This is an incomplete list of projects I’ve completed or am working on – this is by no means an exhaustive list, but can give you an idea of the kind of efforts I can help wth.

Organisational Transitions

Leadership Transition - Working with a large, busy IT group in a diverse M&A-based environment. Guiding a leadership group through a C-level transition, including planning around communications, driving more strategic thought around service delivery, direct work on staffing and skill augment planning. This required some tricky changes of approach based on new leadership and resets of several relationships with internal stakeholders as well as MSP partners.

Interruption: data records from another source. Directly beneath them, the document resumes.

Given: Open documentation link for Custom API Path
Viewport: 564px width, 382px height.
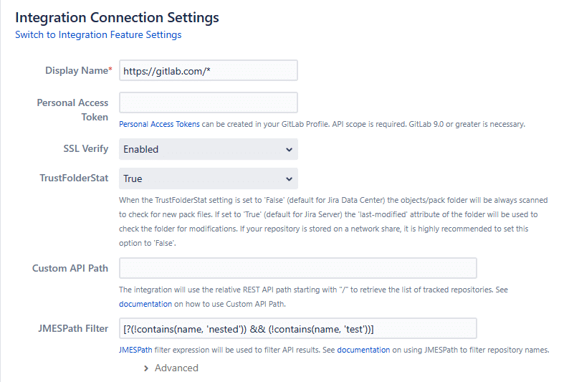Looking at the screenshot, I should [145, 304].
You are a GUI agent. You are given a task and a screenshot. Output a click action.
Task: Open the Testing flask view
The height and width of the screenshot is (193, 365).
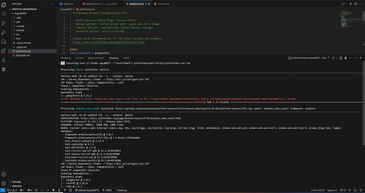pos(4,60)
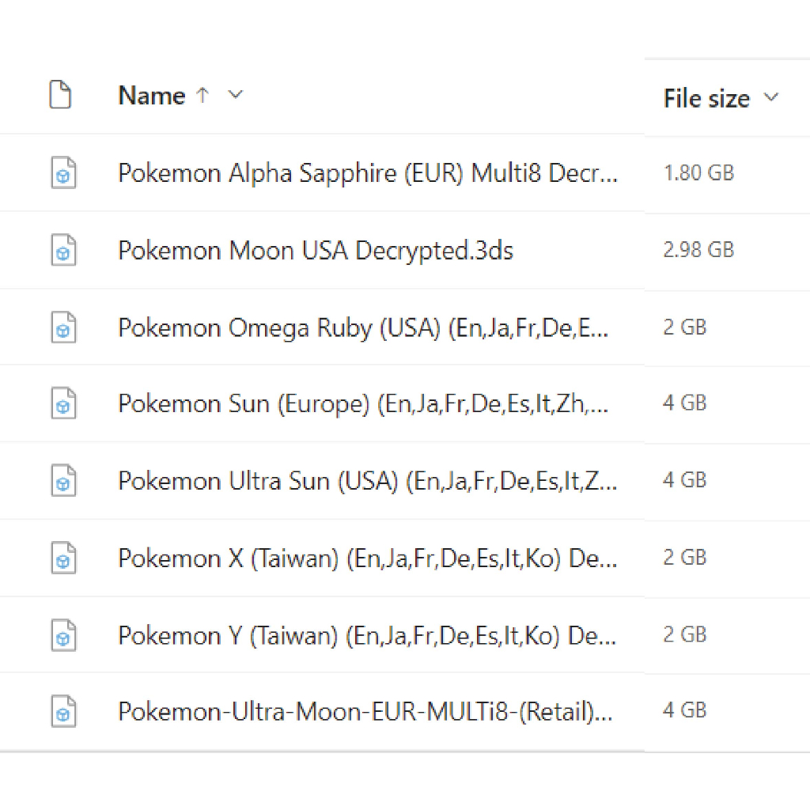Toggle sort order via Name arrow
This screenshot has height=810, width=810.
[x=203, y=96]
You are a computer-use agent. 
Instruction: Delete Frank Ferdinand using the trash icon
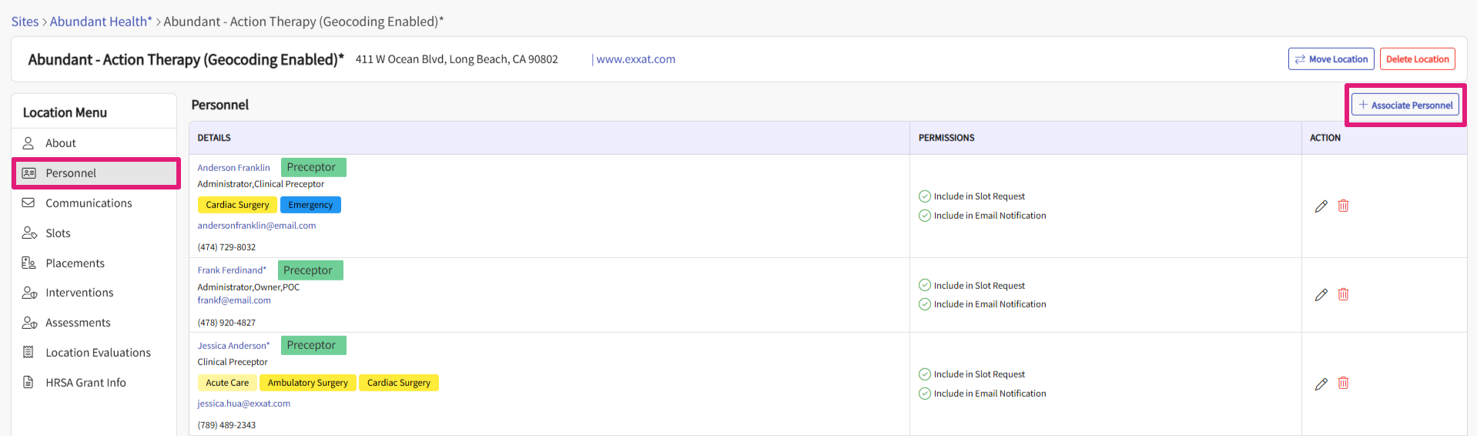pyautogui.click(x=1343, y=294)
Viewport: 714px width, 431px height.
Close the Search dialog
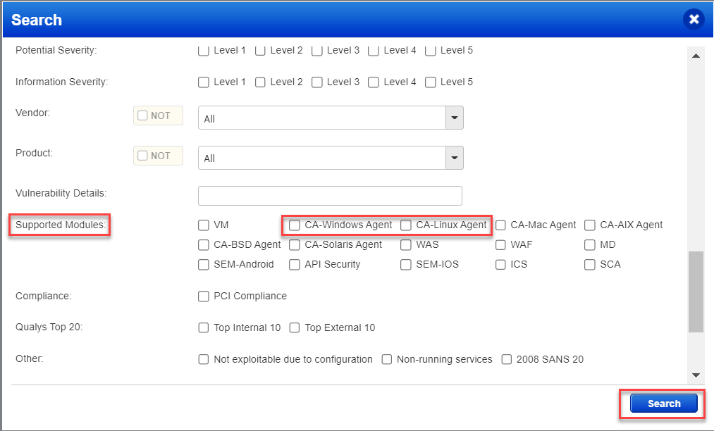[694, 20]
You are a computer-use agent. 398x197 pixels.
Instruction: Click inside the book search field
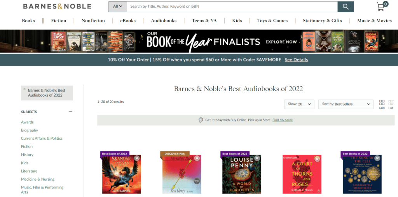[232, 7]
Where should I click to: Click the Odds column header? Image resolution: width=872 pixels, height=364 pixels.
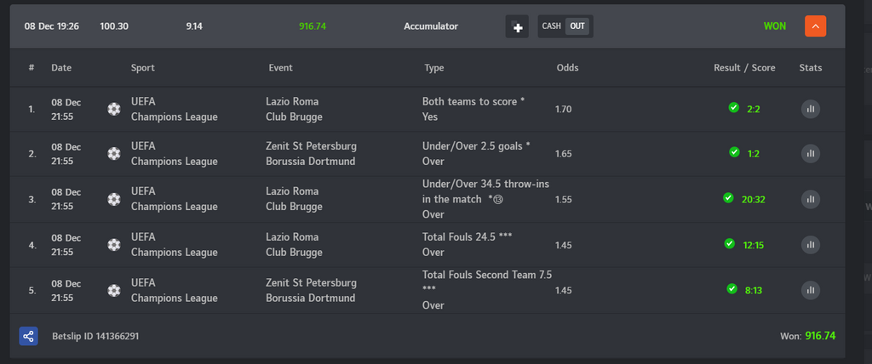[x=567, y=68]
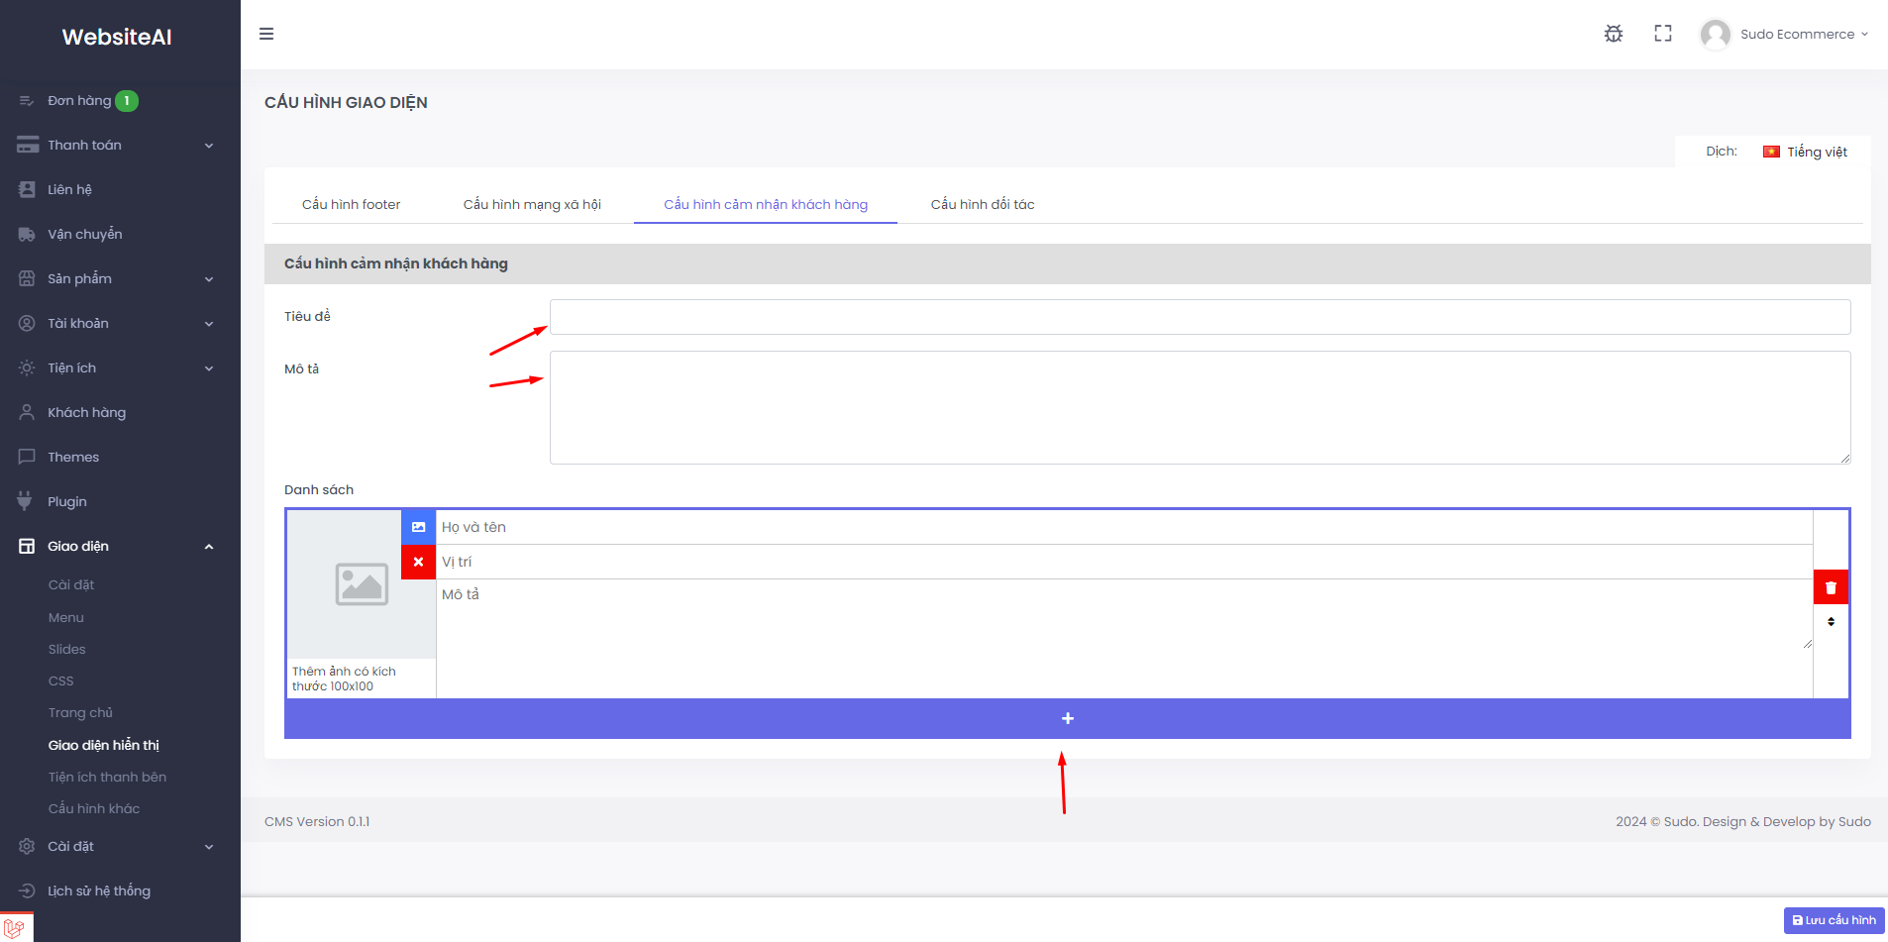Image resolution: width=1888 pixels, height=942 pixels.
Task: Add new item with plus bar
Action: point(1068,718)
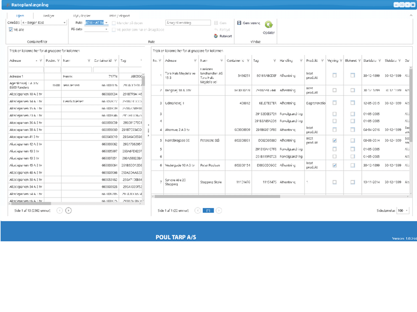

‘Traditional Ops’ to SRE Transition for Network Surveillance Team - I was part of the leadership group that managed the transition of a ’traditional’ network operations team for Google’s Network to an SRE model. This included everything from relationship management with existing Network Architecture Stakeholders, to cross-training on SRE methodology, coding classes, portfolio assembly for job ladder transition, and active coaching and working with other leads in this area. The team was spread across timezones between Sunnyvale, Dublin and Sydney, comprising about 150 FTE. This took place over a 12-18 month timeframe, and we vastly exceeded the retention expectations, with over 80% of engineers being successful in building their skillset to an SRE standard.

Post-Layoff Remit/Charter Re-rationalisation - Worked with a group that had recently had a reduction in force on rationalising what they were capable of delivering, coaching key leads through the exercise of determining their team’s capabilities, and helping with stakeholder management as we communicated new expectations.

Sharding Teams - I have done this many times, with teams that are growing a presence outside their primary office - my work as head of engineering at Google Ireland meant I was at the forefront of everything from stakeholder management of existing leadership and partners, to hiring and assembling the right people as a vanguard of a new office. Specific advice and common practices on working across timezones and asynchronous work practices were also critical here.

Technical Transformations

SLI/SLO and Service Catalogue - Worked with a large, busy IT group on defining and communicating a service catalogue, including introduction and training on SLIs and SLOs as a concept and implementation. Working directly with Service Owners on definition and communication of SLOs and their outcomes for service delivery.

Observability Strategy and Technology - Working with a diverse set of tooling and methodologies to be able to have a broader view of a large set of services. Brought a large group of service owners together to sponsor a common SLO reporting tooling (nobl9) and taking a pragmatic approach to standardisation.

Short-form Interventions

Outage Assessment and Analysis - Taking a raw dataset of outages for a given set of services, and translating them into a broad set of recommendations for real fixes to be worked on by an MSP partner. The view was that there were only tactical fixes being made, and a ’no-nonsense’ assessment of what was really recurring and breaking in subtly similar ways was needed. Outcome was a direct analysis of the data, as well as several both technical and strategic staffing and relationship management recommendations.

One-Off Trainings and Analysis

I am happy to come and talk to individual teams in a ’tech talk’ style fashion with Q&A, in small groups for a few days of intensive work onsite, or whatever form might make sense.

SLO Primer - Broad outlines of SLOs and their outcomes, specific advice and exercises on SLO definition and commentary on your particular service.

Oncall Theory and Practice - Triage and analysis of oncall schedules and alert data, leading to specific recommendations on fixes to make and approaches and policies to amend so people are happier.